* EXERCISE PROMPT *
Find the line containing "Next (367, 270)" in the entries below. Reproduce that line and each one after it to the end, exactly, with no other lines.

* AVAILABLE DATA *

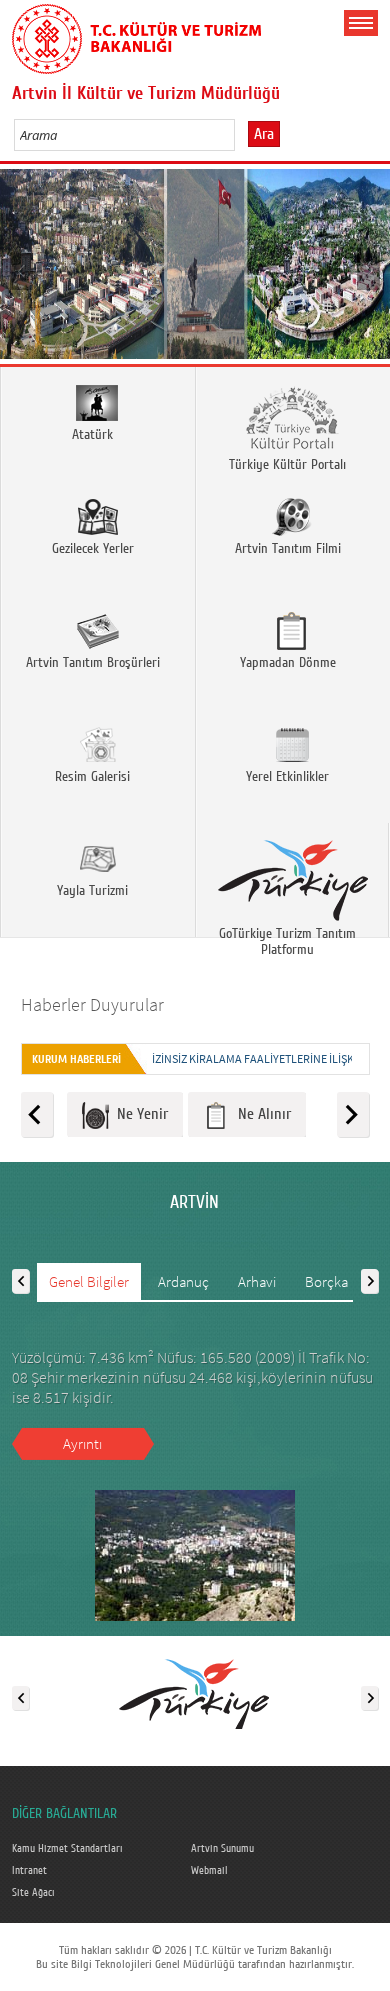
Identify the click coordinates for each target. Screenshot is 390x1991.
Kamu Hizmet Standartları (67, 1849)
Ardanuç (183, 1281)
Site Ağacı (33, 1893)
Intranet (29, 1871)
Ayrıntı (82, 1443)
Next (367, 270)
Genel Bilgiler (89, 1281)
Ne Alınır (260, 1114)
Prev (22, 270)
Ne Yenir (138, 1114)
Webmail (209, 1871)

* RESPONSE BOX *
Next (367, 270)
Genel Bilgiler (89, 1281)
Ne Alınır (260, 1114)
Prev (22, 270)
Ne Yenir (138, 1114)
Webmail (209, 1871)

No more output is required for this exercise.